Sich von aller Welt verlassen zu fühlen, zählt zu den menschlichen Urängsten. Das Alleinsein ist dann besonders grauenhaft, wenn die Abwesenheit von Menschen keine „natürliche“ ist, sondern wenn einem eine Leerstelle bewusst wird, wenn ein Ort, der bevölkert sein sollte, ohne Menschen bleibt. „Where is everybody?“, fragte schon der Protagonist der von Robert Stevens inszenierten ersten Folge des Fernsehserien-Klassikers „Twilight Zone“ am 2.10.1959, als er allein durch eine menschenleere Stadt irrte, was dem Zuschauer nachhaltigen Schauder über den Rücken jagte.
Die Vorstellung, ungewollt allein in einem riesigen Areal zu sein, kann einen in den Wahnsinn treiben. Mit solcher Paranoia spielt der Drehbuchautor Jon Spaihts, wenn er den Protagonisten Jim Preston genau dieses Horrorszenario erleben lässt. Preston wacht als Einziger während einer auf 120 Jahre angelegten interstellaren Reise zu einem fernen Planeten zu früh aus dem Hyperschlaf auf, insgesamt 90 Jahre zu früh. Dabei gaukelt die Bordelektronik der „Avalon“ dem verstörten Passagier zunächst den Normalfall vor. Demzufolge sollen alle 5.000 Kolonisten an Bord vier Monate vor Ankunft auf dem Siedlerplaneten „Homestead II“ aufgeweckt werden, damit sie sich aneinander gewöhnen und alle Annehmlichkeiten des durchs All cruisenden Luxusgleiters in vollen Zügen genießen können.
Doch nur Preston bewegt sich durch Kinos, Kantinen und andere mehr oder minder opulent ausgestattete Räumlichkeiten. Was er zunächst nicht weiß: Eine Fehlfunktion während eines Asteroidenschauers hat nur ihn aus dem Schlaf geweckt; die übrigen gläsernen Boxen sind weiter mit sedierten Menschen gefüllt, die Führungscrew befindet sich in einem abgetrennten, unzugänglichen Raum. Eine Nachricht zur Erde würde Jahrzehnte benötigen, von der Antwort ganz zu schweigen.
Was macht man in einer solch verzweifelten Situation? Auf den Tod warten? Andere Reisende aus dem Kokon wecken? Nach über einem Jahr selbstzerfleischender Gedankenspiele entscheidet sich Preston, die Kammer der blonden Aurora Dunn zu öffnen – nicht ohne sich zu versprechen, ihr nie zu verraten, welche Schuld er damit auf sich lädt. So gesellt sich zu Prestons auswegloser Situation ein sein Gewissen belastendes Geheimnis – das irgendwann zwangsläufig gelüftet wird.

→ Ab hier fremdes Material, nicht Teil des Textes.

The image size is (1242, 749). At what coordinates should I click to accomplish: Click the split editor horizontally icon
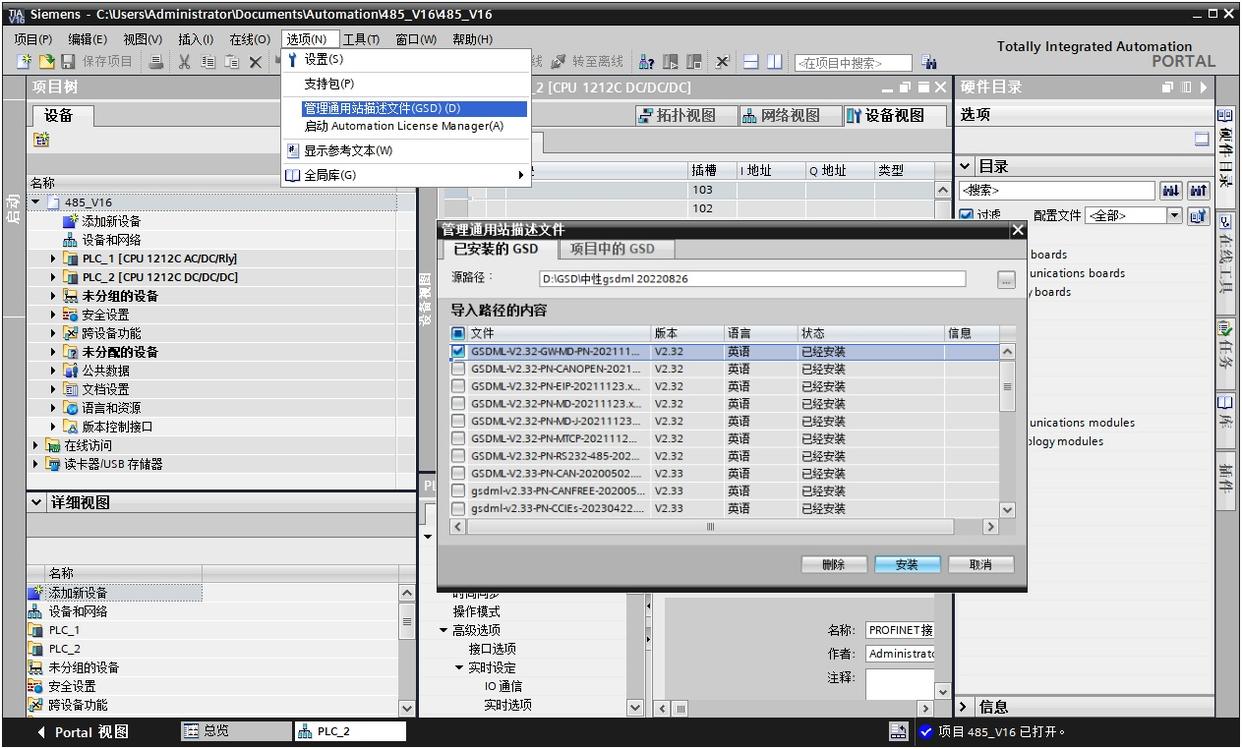[x=750, y=62]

Diese dramaturgische Konstruktion ist so schlicht wie zielführend. Mühelos wird sie von den beiden glänzenden Darstellern getragen, denen man solches nicht unbesehen zugetraut hätte. Während man von Jennifer Lawrence weiß, dass sie mehr kann als nur den Bogen zu spannen, ist Chris Pratt, der Star-Lord in „Guardians of the Galaxy“
(fd 42 540) die eigentliche Überraschung: Sein Mienenspiel zwischen Angst, Hoffnung, Verzweiflung, Begehrlichkeit und Wut macht den Film auch dort glaubwürdig, wo das Drehbuch die beiden Protagonisten allzu übertriebenes Superheldentum zumutet – und das in einem prinzipiell unheroischen, audiovisuell kraftvollen und fast schon dystopischen Film.
Wenn sich in Folge des ersten Computerfehlers allmählich eine unselige Kettenreaktion in Gang setzt, die das Raumschiff zu zerstören droht, gelingt Regisseur Morten Tyldum ein spektakulärer Abgesang auf die Technikgläubigkeit der Menschheit, die ihr Schicksal in Jahrhunderte überdauernde Schaltkreise gelegt hat. Solche fast schon philosophische Kritik an der Scheinperfektion verliert sich erst gegen Ende, wenn Bombast und Melodram die schrecklich-leise Zweisamkeit verdrängen. Dennoch ist das Zwei-Personen-Weltall-Drama (in dem nur noch der durch nichts aus der Ruhe zu bringende Michael Sheen als Android eine katalysatorische Funktion innehat) intensiv genug, um den Science-Fiction-Lärm zu überstehen.